Sometimes you can modify the data structures to improve one aspect of the performance. But this typically comes at the cost of some other aspect of the performance. (For example, you could add a separate index to make indexing of a linked list faster. But the cost of maintaining the index on insertion / deletion would mean that you'd probably be better of using an ArrayList.)
In some cases the integration / reuse requirements have significant impact on performance.
For example, it is theoretically possible to optimize a linked list's space usage by adding a next field to the list element type, combining the element and node objects and saving 16 or so bytes per list entry. However, this would make the list type less general (the member/element class would need to implement a specific interface), and has the restriction that an element can belong to at most one list at any time. These restrictions are so limiting that this approach is rarely used in Java.
For a second example, consider the problem of inserting at a given position in a linked list. For the LinkedList class, this is normally an O(N) operation, because you have to step through the list to find the position. In theory, if an application could find and remember a position, it should be able to perform the insertion at that position in O(1). Unfortunately, neither the List APIs provides no way to "remember" a position.
While neither of these examples is a fundamental roadblock to a developer "doing his own thing", they illustrate that using general data structure APIs and general implementations of those APIs has performance implications, and therefore represents a trade-off between performance and ease-of-use.
I'm a bit surprised by the answers here.
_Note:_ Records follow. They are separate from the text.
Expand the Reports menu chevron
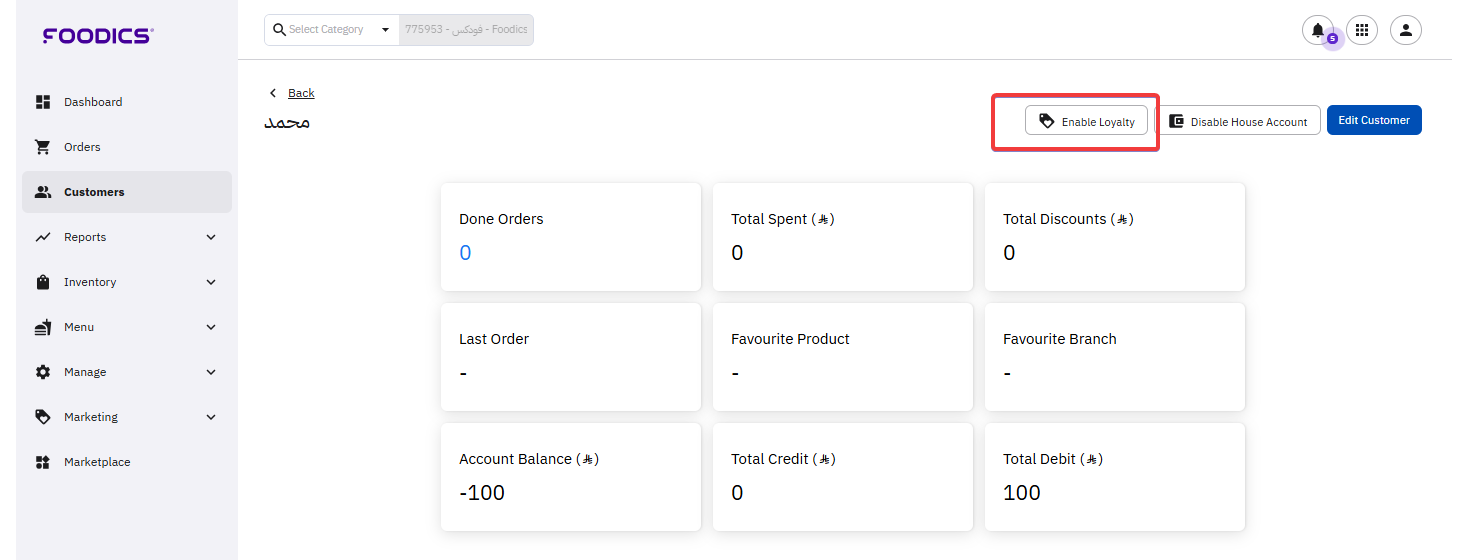The height and width of the screenshot is (560, 1463). point(211,237)
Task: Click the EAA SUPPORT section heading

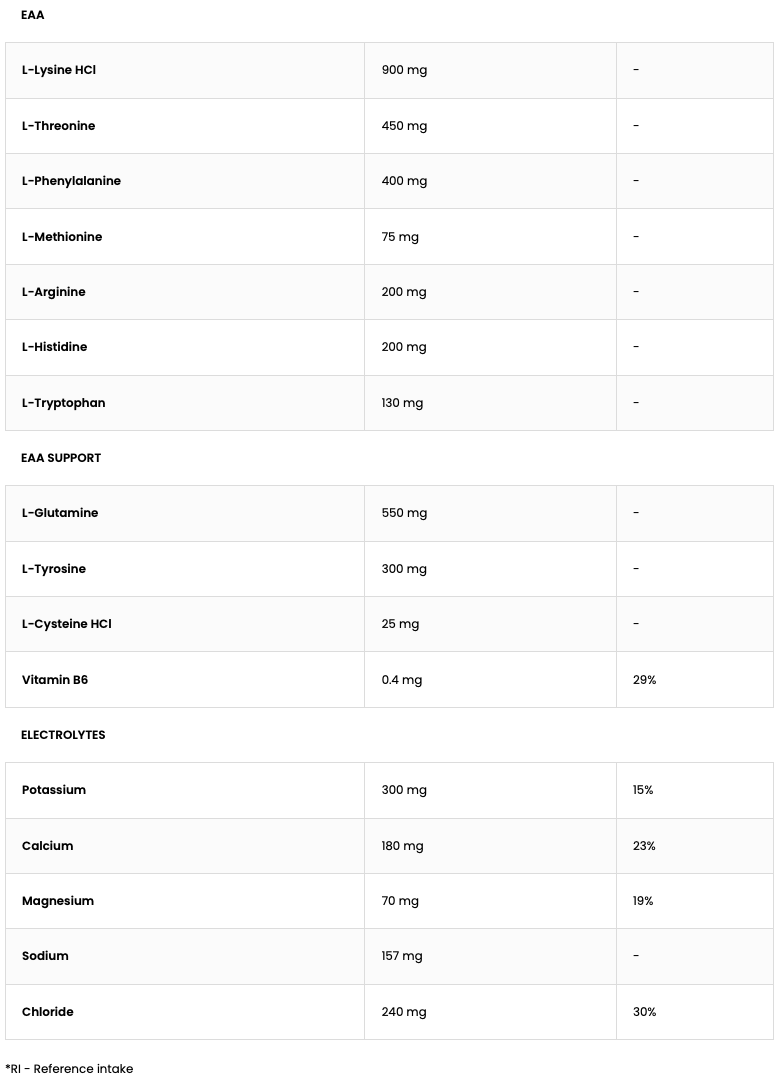Action: pos(61,458)

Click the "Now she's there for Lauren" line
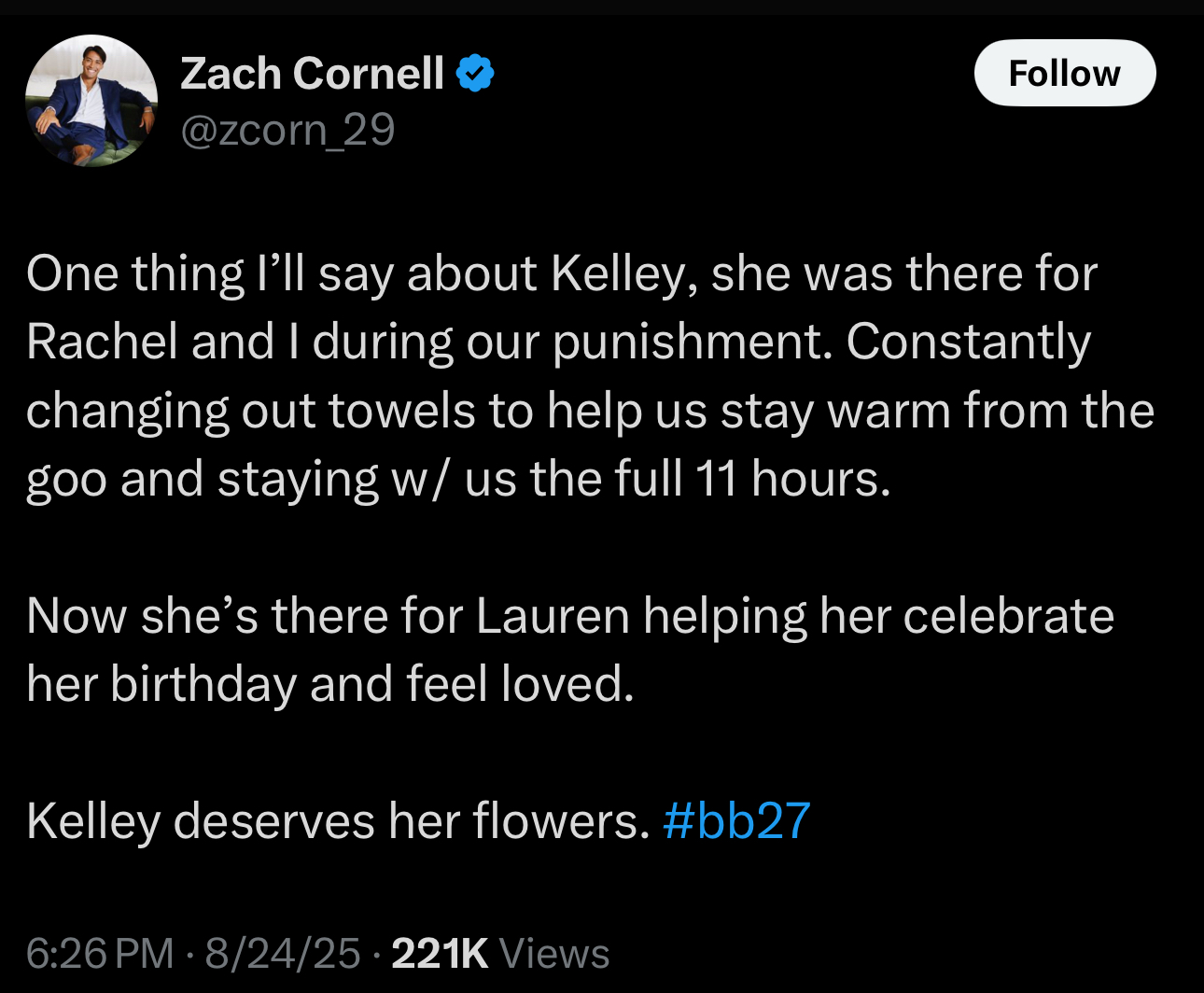[x=569, y=616]
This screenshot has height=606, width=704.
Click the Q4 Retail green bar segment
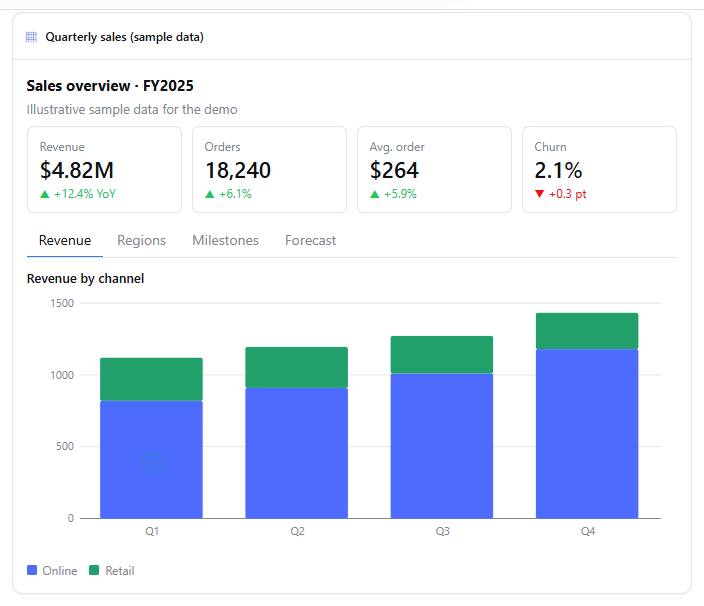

There are big difference between the theoretical performance of LinkedLists and ArrayLists compared to the actual performance of the Java implementations.
What makes the Java LinkedList slower than a theoretical LinkedList is that it does a lot more than just the operations. For example it checks for concurrent modifications and other safeties.
If you know your use case, you can write a your own simple implementation of a LinkedList and it will be much faster.